Jarrett, I hope you agree that this is a good idea

#

So that there is more or less the same amount of data for all retentions

#

Like my uniform dataset with 100 users, but 100 times larger

#

Otherwise I can't think of any way to prevent overfitting to higher retentions

lapis hearth
#

Though I still do (regarding having FSRS-sec)

unique salmon
unique salmon
#

But that's a different problem, not exactly what I'm talking about above

lapis hearth
#

You want to benchmark the benchmark

unique salmon
#

What I'm talking about is that regardless of which metrics we use, we will end up overfitting to high retentions because most of the data is in the >50% retention range, with very few users with <50% retention
So a change that makes the forgetting curve less realistic, like the whole "A card will never reach probability of recall of 10%" thing, might look good on paper (uh, on the monitor)

lapis hearth
#

But Jarrett surely knows his benchmark

lapis hearth
unique salmon
#

Analogy: think of it as making an artificial city where the number of millionaires is the same as the number of poor people

lapis hearth
#

Use me

unique salmon
#

Nah, it would be anonymous

#

Dae would open his secret vault where he keeps user data ๐Ÿคฃ

lapis hearth
#

Who would care. Make me an honorary specimen

unique salmon
#

There is another way, which is a lot more arbitrary and dumb but doesn't require getting a new dataset.
After optimizing FSRS on all 10k users, we calculate the final metric as a weighted average where weights are proportional to retention in a certain way. Specifically, we put all users into 40 categories: retention between 100% and 97.5%, retention between 97.5% and 95%, retention between 95% and 92.5%, etc.

━━━

◆ REQUIRED WORK:
**A.** In the FSRS benchmark discussion, substitute "decay curve" for "forgetting curve" and write out the passage between "You want to" and "on the monitor)", inclusive.
**B.** Render this sentence from the FSRS benchmark discussion in Spanish: "Analogy: think of it as making an artificial city where the number of millionaires is the same as the number of poor people"
**C.** Carry on writing the FSRS benchmark discussion, picking up after its final sentence.
Nothing in the records is needed here.

━━━

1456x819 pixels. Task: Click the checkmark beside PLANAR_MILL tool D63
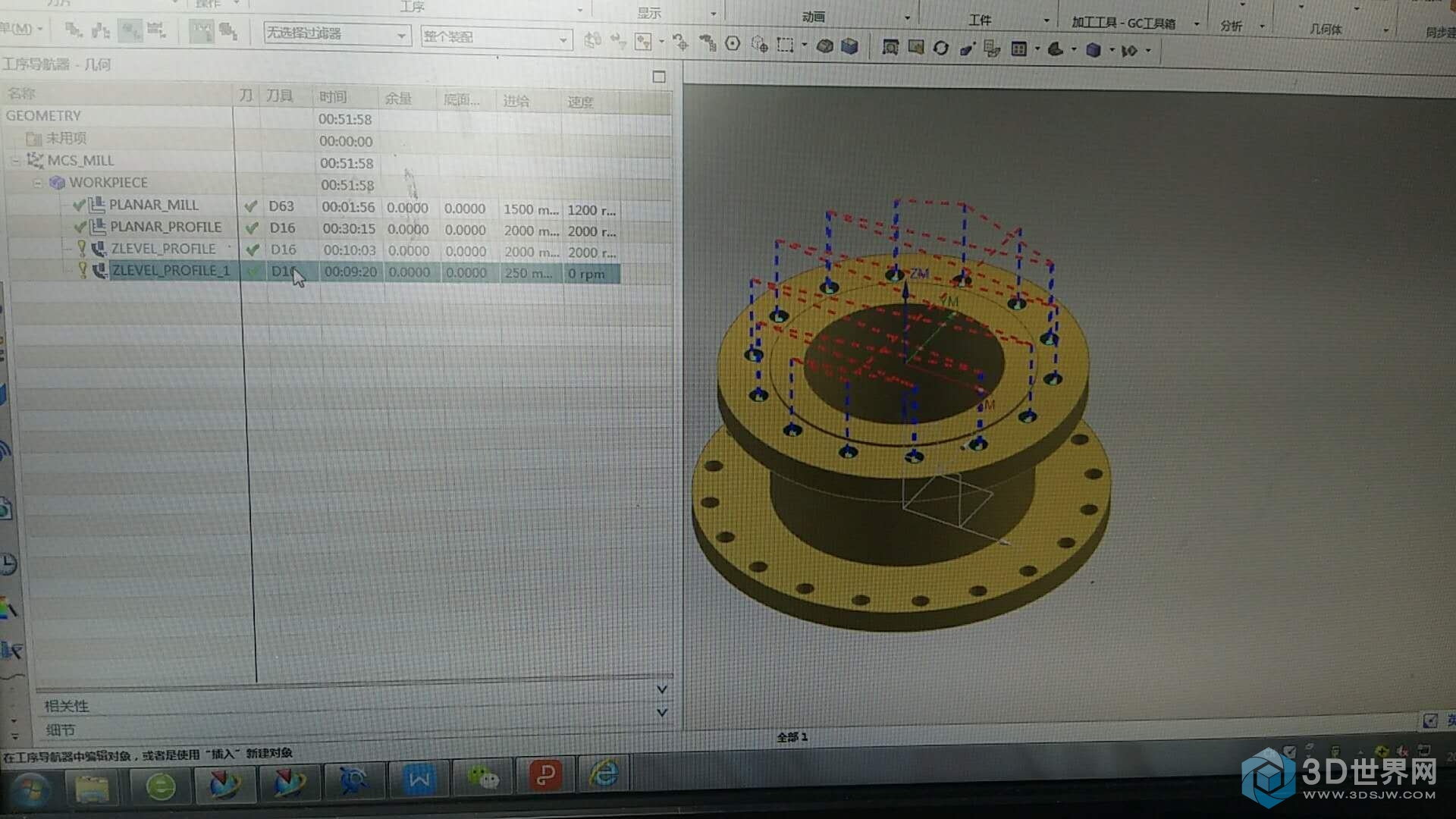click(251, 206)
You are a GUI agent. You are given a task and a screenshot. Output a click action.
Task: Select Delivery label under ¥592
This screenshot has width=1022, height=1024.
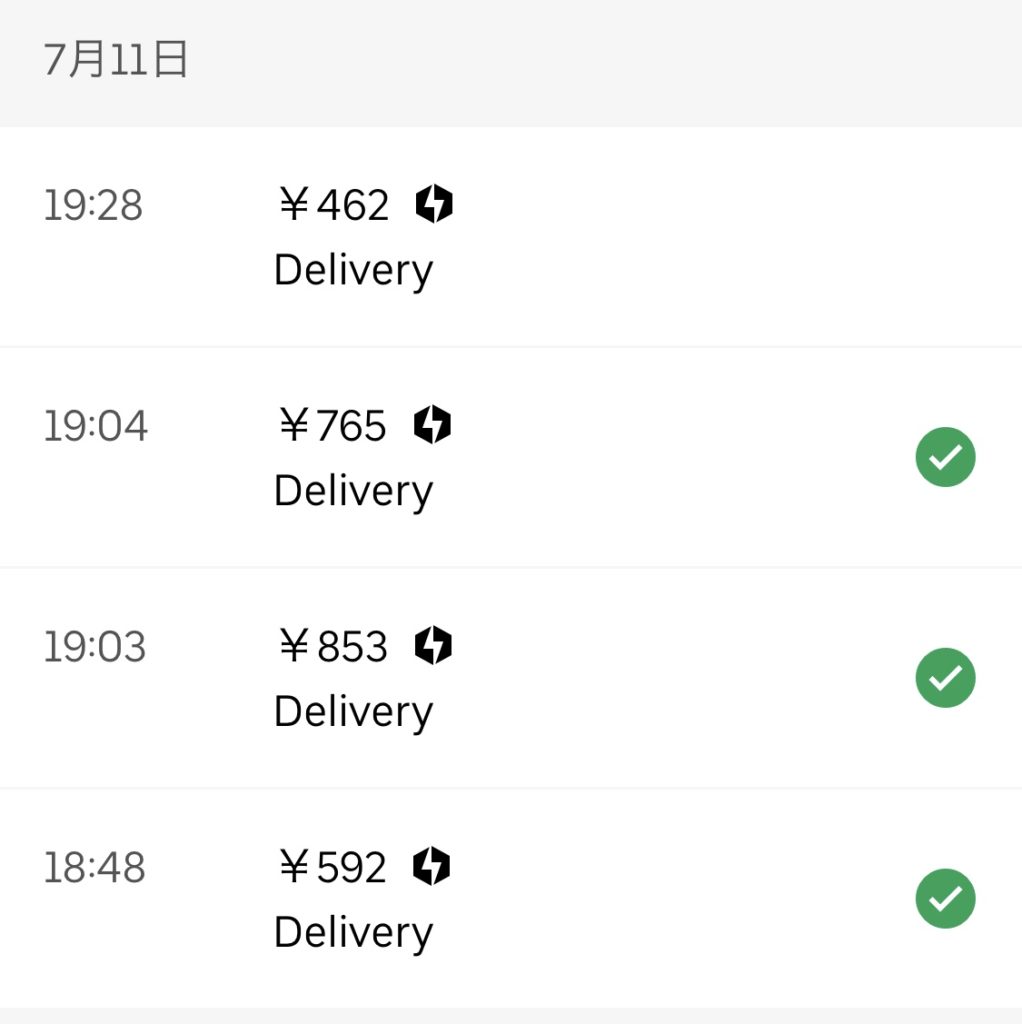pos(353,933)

━━━

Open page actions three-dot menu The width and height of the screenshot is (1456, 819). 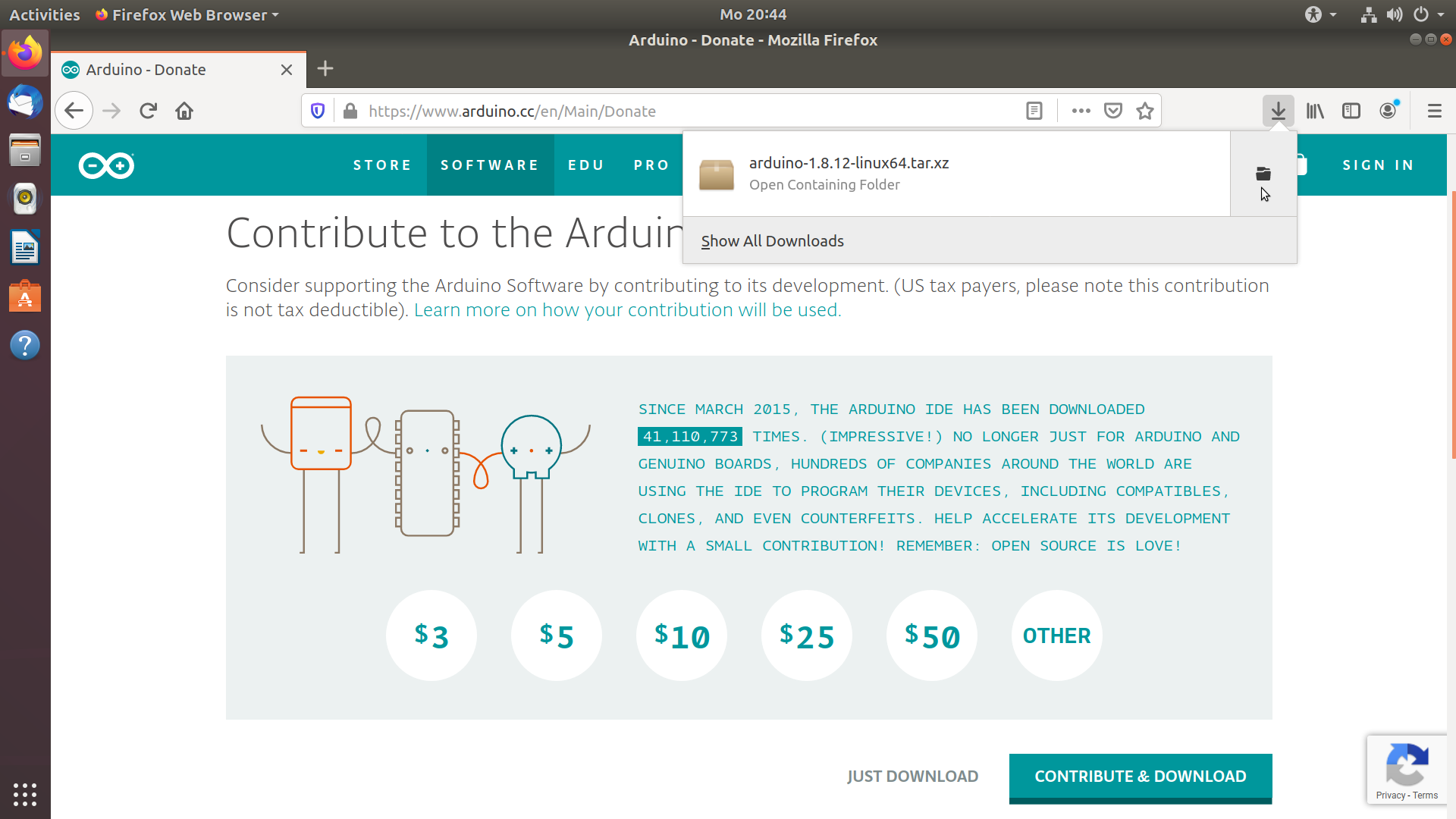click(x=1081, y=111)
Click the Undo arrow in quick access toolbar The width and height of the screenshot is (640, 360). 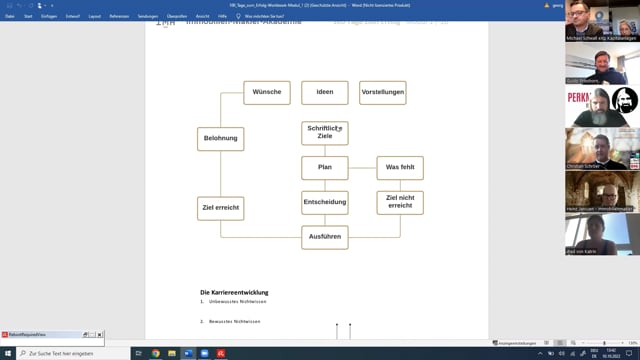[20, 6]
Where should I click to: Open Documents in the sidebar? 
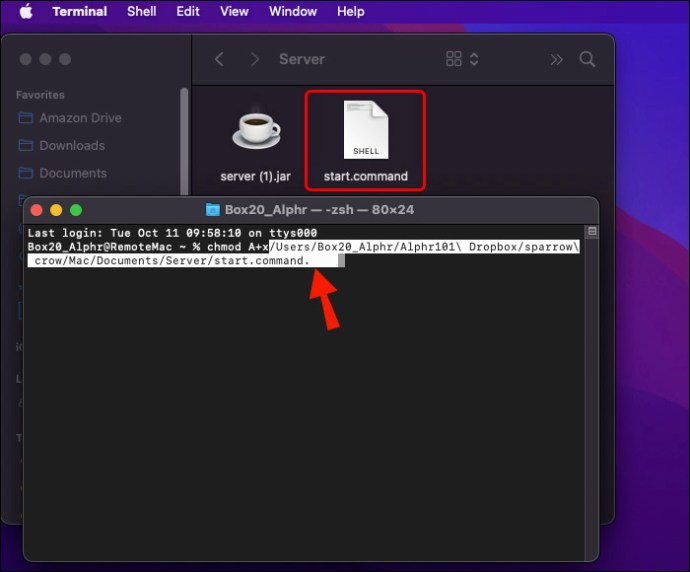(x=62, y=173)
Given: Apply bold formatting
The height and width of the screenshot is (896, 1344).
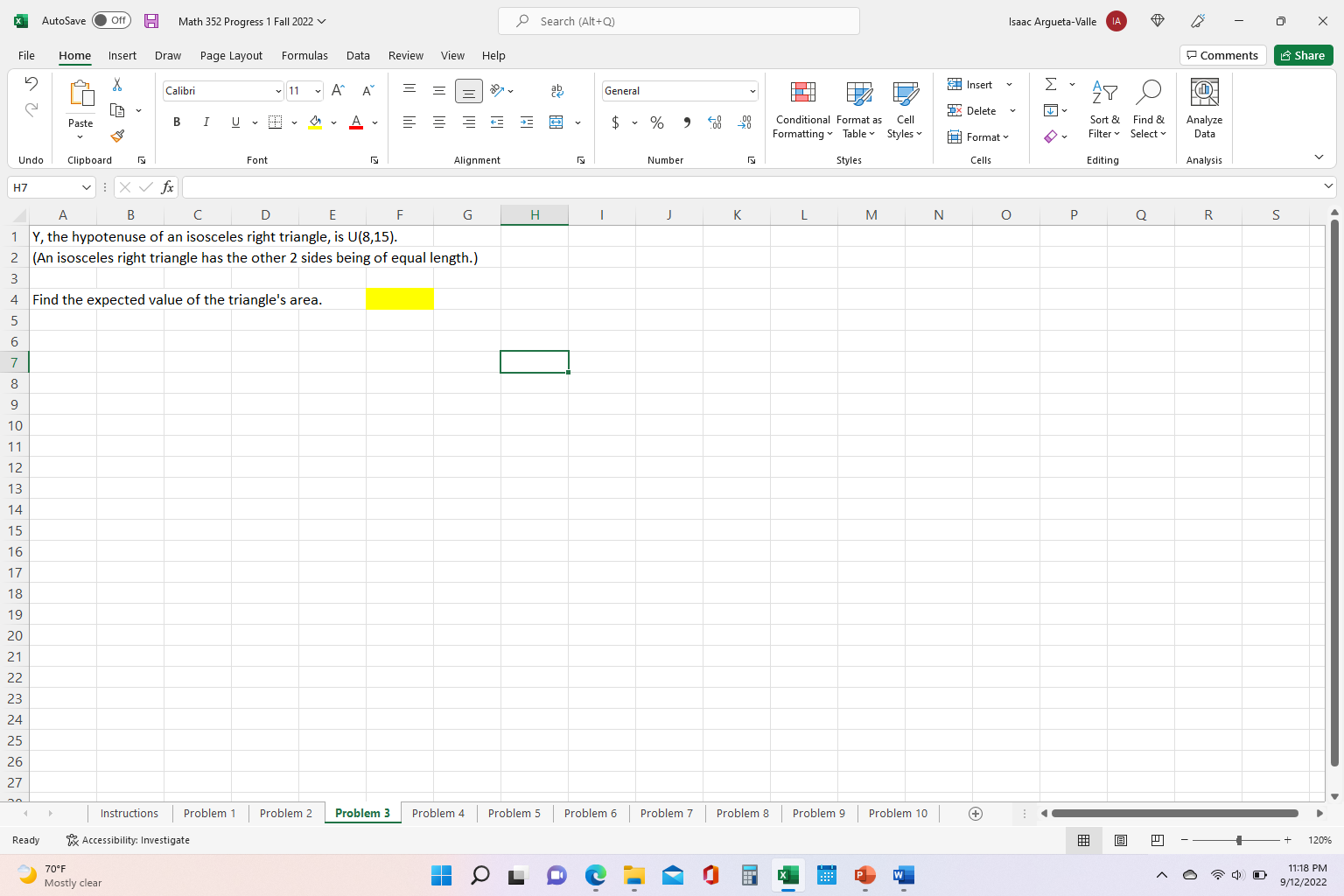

━━━

◆ TASK-BY-TASK RESULTS:
**A.**
You want to benchmark the benchmark

unique salmon
#

What I'm talking about is that regardless of which metrics we use, we will end up overfitting to high retentions because most of the data is in the >50% retention range, with very few users with <50% retention
So a change that makes the decay curve less realistic, like the whole "A card will never reach probability of recall of 10%" thing, might look good on paper (uh, on the monitor)

**B.** Analogía: piénsalo como crear una ciudad artificial donde el número de millonarios es el mismo que el número de personas pobres.

**C.**
Then we count how many users fall into each category. Then, when calculating the final log-loss and RMSE over the entire dataset, the user is weighted inversely proportional to the number of users in his "retention class".
What this means is that if someone has a retention of 90%, his weight will be lower because that's common. If someone has a retention of 10%, his weight will be huge because that's uncommon. So we assign more weight to people with uncommon values of retention and less weight to people with common retentions.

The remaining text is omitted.